Irish Independent, 8 February 1921
In 1921 the judge Matthias McDonnell Bodkin published his Judicial Report on The Devastation of County Clare. This was a detailed account of abuses carried out by Black and Tan forces during the War of Independence. As a county court judge, Bodkin awarded compensation to the victims of these attacks, and argued that all compensation should be paid by the British government for what Bodkin saw as unlawful reprisals. Newspapers across Ireland and Britain printed extracts of Bodkin’s Report, which attracted significant attention. This extract, published in the Irish Independent, highlighted the atrocities carried out by Black and Tans after an IRA ambush at Rineen in September 1920.
Violence by Forces of the Crown
Judge Bodkin says that it was proved before him that criminal injuries were done by Crown forces in 139 cases and the compensation awarded was £187,046.
This, he describes, as an impossible burden for the ratepayers, and he expresses the opinion that it should be paid by the Treasury.
He adds that in none of the cases was there any evidence that the victims had been guilty of any offences, and in a large number of cases women and children were treated with great violence.
Shooting at Lahinch
Dealing with specific cases, Judge Bodkin says:
It was proved that on the night of Sept. 22 the town of Lahinch was attacked by a large body of the armed forces of the Government. Rifle shots were fired apparently at random in the streets and a very large number of houses and shops were broken into, set on fire, and their content looted and destroyed. The inhabitants, most of them were women, and children, and invalids, old people over 80, and children in arms – were compelled at a moment’s notice and at peril of their lives to fly through back doors and windows to the sandhills in the neighbourhood of the town, where they remained during the night, returning in the morning to find their houses completely destroyed.

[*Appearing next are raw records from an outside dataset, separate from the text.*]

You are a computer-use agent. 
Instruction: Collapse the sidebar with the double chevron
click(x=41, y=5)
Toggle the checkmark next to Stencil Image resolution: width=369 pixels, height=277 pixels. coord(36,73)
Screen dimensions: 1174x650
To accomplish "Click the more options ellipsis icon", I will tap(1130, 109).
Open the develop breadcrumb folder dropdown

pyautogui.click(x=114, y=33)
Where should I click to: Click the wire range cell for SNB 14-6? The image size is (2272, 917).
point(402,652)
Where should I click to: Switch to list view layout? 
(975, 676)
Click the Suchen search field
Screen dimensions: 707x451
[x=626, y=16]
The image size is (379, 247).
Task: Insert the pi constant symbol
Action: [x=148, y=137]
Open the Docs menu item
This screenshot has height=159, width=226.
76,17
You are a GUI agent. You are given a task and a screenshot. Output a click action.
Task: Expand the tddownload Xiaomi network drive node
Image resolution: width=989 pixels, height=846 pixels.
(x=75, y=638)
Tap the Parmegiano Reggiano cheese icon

In the course of the attack a man named Joseph Sammon was shot dead.
Murder at Miltown-Malbray
On the same night Miltown-Malbray was similarly invaded by the armed forces of the Government. A large number of houses and shops were broken into, set on fire, and destroyed, the inhabitants escaping with difficulty and danger. An old woman named Lynch proved that during the course of this raid, just before the burning of her house, her husband (an old man of 75), while standing beside her at their own doorway, was shot dead by a soldier in uniform, distant about ten yards. ...
In the Nature of Reprisals
In four other cases, after proof of the burning of houses, hay, and other property by the Government forces, military officers attended in Court, and proved that the houses etc had been burned by the military, in two of the cases by the express direction of the officer in command, and in the other two by the verbal authority of the competent military authority.
There was no evidence or suggestion that any of the occupants of the houses or the owners of the property had been guilty of any offence. … I found on the facts that the burnings were in the nature of reprisals, and I decided that ‘the ordinary avocations of life and the enjoyment of property had been interfered with’ and that these burnings were not necessary or at all calculated to secure the maintenance or restoration of law in Ireland.
… A large number of other criminal injuries were committed by Government forces either in continuous raids or isolated cases. The total amount of the awards in cases in which it was proved that Government forces committed the criminal injuries amounted to £187,046 19s 3d. There were in all 139 cases in which it was proved that the criminal injuries were committed by the armed forces of the Government.
… In no case was there any evidence to suggest that the victims had been guilty of any offence.
…. The compensation already awarded in this county in criminal injury claims amounts, I am informed, to well over a quarter of a million. This constitutes in my humble judgment an impossible burden on the ratepayers of the county, many of them already hopelessly impoverished by the loss of their property and means of livelihood, and I would strongly recommend that in the cases in which it is clearly proved that the criminal injuries were committed by the armed forces of the Government the compensation should be paid out of the public Treasury.